## Given problem
Count the lines in the records below that contain the string "label", and reply with only that number.

## Provided records
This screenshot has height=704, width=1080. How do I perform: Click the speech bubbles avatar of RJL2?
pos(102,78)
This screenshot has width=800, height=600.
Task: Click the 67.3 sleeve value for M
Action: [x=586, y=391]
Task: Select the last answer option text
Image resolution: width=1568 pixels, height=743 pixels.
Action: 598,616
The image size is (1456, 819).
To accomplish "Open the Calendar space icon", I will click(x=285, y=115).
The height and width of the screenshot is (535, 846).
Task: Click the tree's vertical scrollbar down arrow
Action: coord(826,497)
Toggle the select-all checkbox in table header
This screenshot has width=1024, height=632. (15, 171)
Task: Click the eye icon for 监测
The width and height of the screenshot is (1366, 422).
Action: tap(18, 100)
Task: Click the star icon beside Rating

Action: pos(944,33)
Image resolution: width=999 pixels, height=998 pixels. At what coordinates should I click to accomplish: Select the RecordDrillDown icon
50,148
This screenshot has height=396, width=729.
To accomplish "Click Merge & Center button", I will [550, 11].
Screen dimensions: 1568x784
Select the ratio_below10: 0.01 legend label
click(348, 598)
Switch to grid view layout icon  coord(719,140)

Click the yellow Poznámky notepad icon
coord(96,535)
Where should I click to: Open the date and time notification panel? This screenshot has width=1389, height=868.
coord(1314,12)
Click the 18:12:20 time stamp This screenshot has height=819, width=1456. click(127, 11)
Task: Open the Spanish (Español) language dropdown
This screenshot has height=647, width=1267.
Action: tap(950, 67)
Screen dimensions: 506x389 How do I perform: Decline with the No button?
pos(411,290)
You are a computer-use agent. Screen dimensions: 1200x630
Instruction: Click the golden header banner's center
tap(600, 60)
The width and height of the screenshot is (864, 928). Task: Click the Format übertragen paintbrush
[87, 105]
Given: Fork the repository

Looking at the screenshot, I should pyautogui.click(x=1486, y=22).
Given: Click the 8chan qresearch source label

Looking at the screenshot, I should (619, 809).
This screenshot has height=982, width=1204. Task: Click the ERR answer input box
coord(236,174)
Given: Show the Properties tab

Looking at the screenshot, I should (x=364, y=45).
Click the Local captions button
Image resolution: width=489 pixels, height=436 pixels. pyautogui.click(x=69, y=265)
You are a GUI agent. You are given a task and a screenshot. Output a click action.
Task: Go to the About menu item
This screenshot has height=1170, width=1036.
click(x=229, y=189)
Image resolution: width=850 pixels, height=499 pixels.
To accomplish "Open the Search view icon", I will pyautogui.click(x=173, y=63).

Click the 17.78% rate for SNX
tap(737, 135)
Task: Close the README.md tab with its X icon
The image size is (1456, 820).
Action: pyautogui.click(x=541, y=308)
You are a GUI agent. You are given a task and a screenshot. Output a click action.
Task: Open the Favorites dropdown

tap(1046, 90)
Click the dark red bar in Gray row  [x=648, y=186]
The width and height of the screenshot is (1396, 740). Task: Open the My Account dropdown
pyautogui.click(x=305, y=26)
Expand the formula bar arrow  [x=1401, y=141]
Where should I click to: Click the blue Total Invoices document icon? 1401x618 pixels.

## Written response
2